Storms and Honesty

It’s late.  And I’m tired.  But my mind is full.

I have been amazed lately at the total, raw honesty on one of my friend’s blogs lately.  (I bet you know who you are. :) )  She’s totally exposed herself, her insecurities, her fears, her frustrations.  She’s made me think a lot.  And she’s made me feel so much better.  She’s incredible, and yet so human.  It’s made me feel like it’s more okay to be as human as I am.

So maybe it’s just because it’s late.  Or maybe it’s because I spent an evening with incredible women and their heart-wrenching honesty tonight and realized yet again how much we need each other.
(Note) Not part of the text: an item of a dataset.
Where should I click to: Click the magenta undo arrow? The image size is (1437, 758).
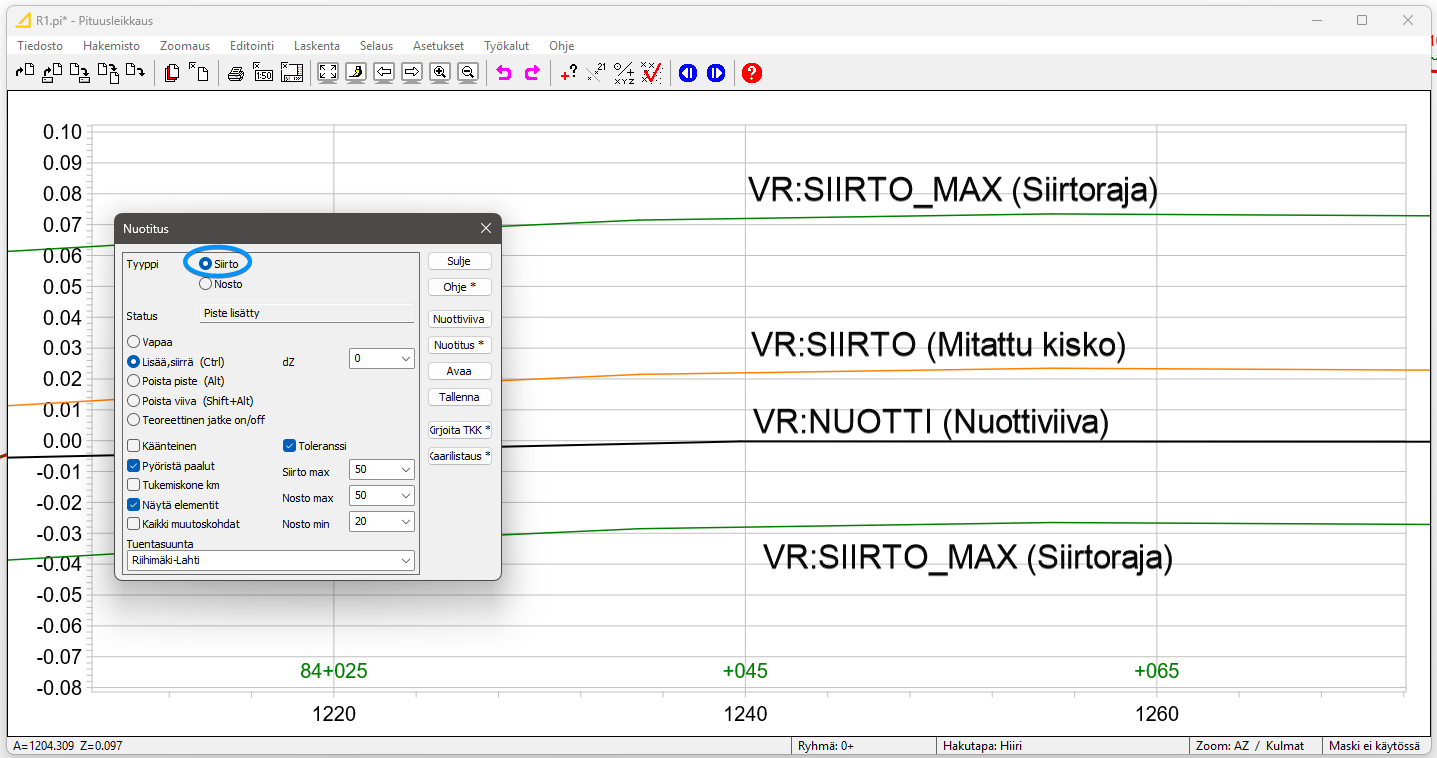click(504, 73)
But I’m going to be really honest.

I’ve really had a hard time lately.  A really hard time.  I’ve really struggled with bouts of depression, but it’s been different than what you might think.  Yes, I know my hormones are realigning themselves right now, but it’s been more.
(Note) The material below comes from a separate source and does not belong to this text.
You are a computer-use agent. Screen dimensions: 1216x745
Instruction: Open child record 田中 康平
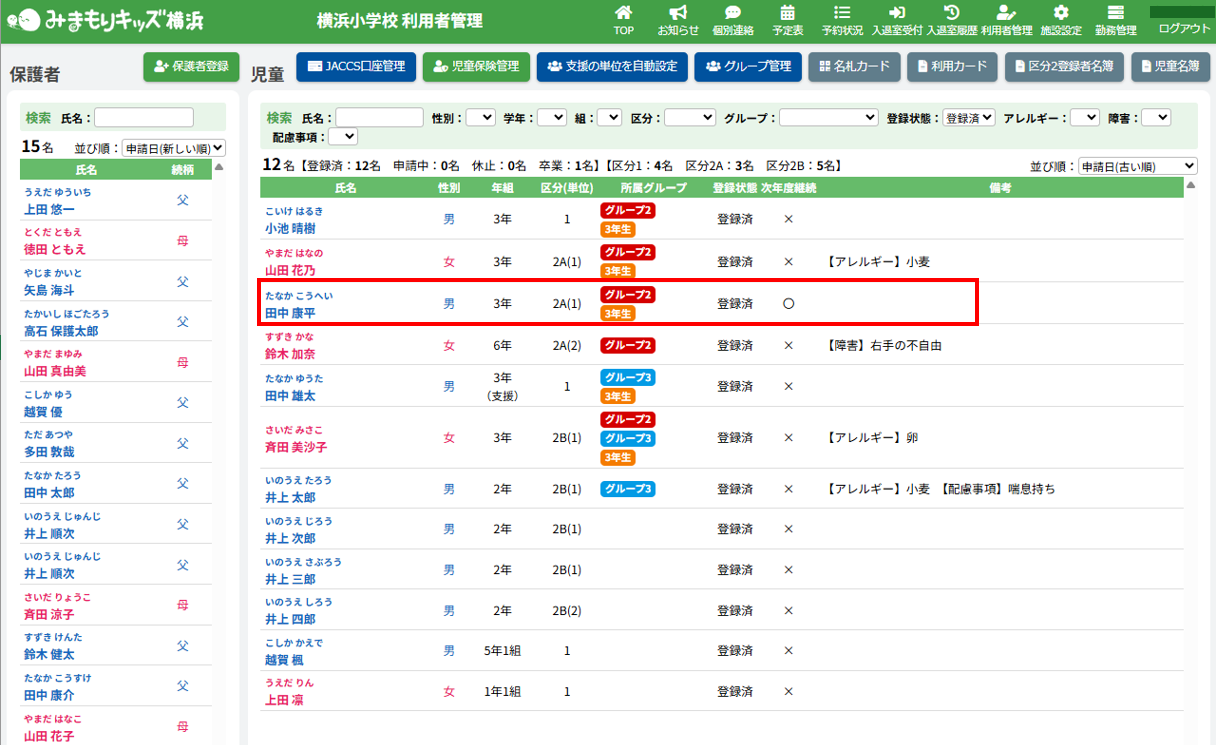(x=290, y=315)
Soul-wrenching questions about myself.  Doubts of my abilities, far greater than I have ever experienced.  Sadness about everything I am attempting.  Fear of total, ridiculous failure.  Fear of really being nothing after all. 

Ever since I announced our Congo event taking place in the fall, I have undergone a furious storm of criticism and doubt, both external and internal.  It has caused me to question everything I ever thought I was or thought I could do.  I have tried so hard to stay positive, to keep pushing my head back up, but it has been so. very. hard.

I’ve been trying to “fake it till I make it.”

“But what if I never make it?” says the incessant voice inside of me.

Thank goodness I have had a sweet baby to hold, and a kind husband to hold me.  Truly, gifts of God.

It has been an interesting time.  I have truly felt caught inside an agonizing storm.  But as much as it has been a painful time, it has probably been one of the most incredible times of my life, as well.  Enlightenment, inspiration, and life-altering guidance have burst upon my mind.  Love has abounded in my life.  My family is so happy, patient, and full of goodness.  Friends have been there for me in a way I have never had before.  And my own heart has changed.  But something is constantly trying to squash all of that goodness.

So I feel that one minute, I am crushed beyond reason, and the next, I remember all that I have, and I am soaring.  It is a constant up and down.

It’s been exhausting.

All week, I have been feeling unwell, and it’s made it that much harder to keep trying.  I’ve been praying a lot for help, and I know I’ve had a lot of help.  But yesterday found me tearfully, desperately pleading for help.  And in the middle of it all, rain pounded the house and tornado sirens started wailing.

How appropriate, I thought.

(No, I didn’t take that picture, fyi) 

At first, I watched the storm numbly.

But then something happened to me during that storm.  Something special and so very personal.

A reminder, even during this huge storm in my life, of who I really am.  A reminder that it doesn’t matter what anyone else thinks or feels or says about me.  Because that isn’t who I am.  I remembered to listen to the One person who does know who I really am. 

This morning, when I went outside, after storm after storm raged yesterday, the world was new.  The air was clean, bright, and so very sweet.  I felt the same in my heart. 

And tonight, as I spent time with women who were truly hurting, I remembered the real me.  I listened, loved, and hopefully helped.  Regardless of what anyone else says, or thinks, the real me is someone who wants to do those quiet things.  Because they are what matter.

I feel again like the world just might need me.

And I don’t say that in a boastful way.  Believe me, not after how I’ve felt.  It’s all I can do to write it at all.  I say it, because if I, small, insignificant ME, can feel and know that somehow, the world needs me, like I have a true purpose, then maybe, just maybe, someone out there will read this and know

the world needs you, too.

You’re worth something.  You’re good.  You’re special.  You have a place and a purpose.

You’re needed.

So hang in there with me.  Don’t give in.  Because there are storms to weather, and I know we’ll both be weathering many, many more.

But was anything worth doing EVER easy?

No.

But always, always worth the storm, to see the beautiful, clean morning.  “Cast not away therefore your confidence.”